EU-Förderung im Rheinland

Die Europäische Union fördert in ihren 27 Mitgliedstaaten Projekten und Programme, zum Beispiel für Forschung, Innovation und Lehre. So kommen über 94% des EU-Haushalts den Menschen vor Ort zugute, sie fließen aus Brüssel zurück in die Regionen, Kommunen und Unternehmen in der Europäischen Union.

Die Auswahl der Projekte und die Kontrolle über die zielgenaue Verwendung der Mittel liegt in Deutschland in der Regel bei den Bundesländern.

Über den Europäischen Fonds für regionale Entwicklung unterstützt die EU die wirtschaftliche Entwicklung und die Schaffung von Arbeitsplätzen, sie fördert  die Wettbewerbsfähigkeit, das Wirtschaftswachstum und nachhaltige Entwicklung. EU-Förderung unterliegt dem Prinzip der Ko-Finanzierung, d.h. die Mittel der EU werden mit Bundes-, Landes- oder Kommunalmitteln gegenfinanziert.
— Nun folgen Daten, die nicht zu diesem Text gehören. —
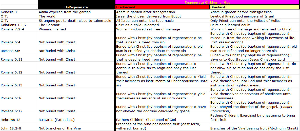This screenshot has width=300, height=131.
Task: Select the magenta 'Regenerate Children of God' header
Action: click(x=207, y=3)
Darüber hinaus unterstützt die EU mit der Förderung des weltweit größten Forschungsprogramms “Horizont 2020”, dessen EU-weites Budget bis 2020 bei ca. 80 Mrd. liegt, Wissenschaft und Innovation. Mithilfe dieses Budgets werden Forschungsinitiativen in den EU-Mitgliedstaaten gefördert und Ressourcen effizient gebündelt. Im vergangenen Forschungsrahmenprogramm nahmen in Deutschland 16.500 Forscher an 8.000 EU-Projekten teil und erhielten eine Förderung von 6,4 Mrd. Euro. Damit lag Deutschland weit vorn. Das Rheinland war unter anderem mit Köln vertreten, mit dem sehr erfolgreichen Deutschen Zentrum für Luft- und Raumfahrt.

Das EU-Mobilitätsprogramm Erasmus+ eröffnet auch rund um Bonn vielen Studierenden und Auszubildenden die Möglichkeit mithilfe eines Stipendiums in einem anderen europäischen Land zu studieren. So konnten 2015/2016 fast 2.000 junge Menschen aus Rheinland-Pfalz und über 7.000 aus Nordrhein-Westfalen ins EU-Ausland gehen während fast 5.000 junge Menschen zum Studium an Rhein und Mosel kamen.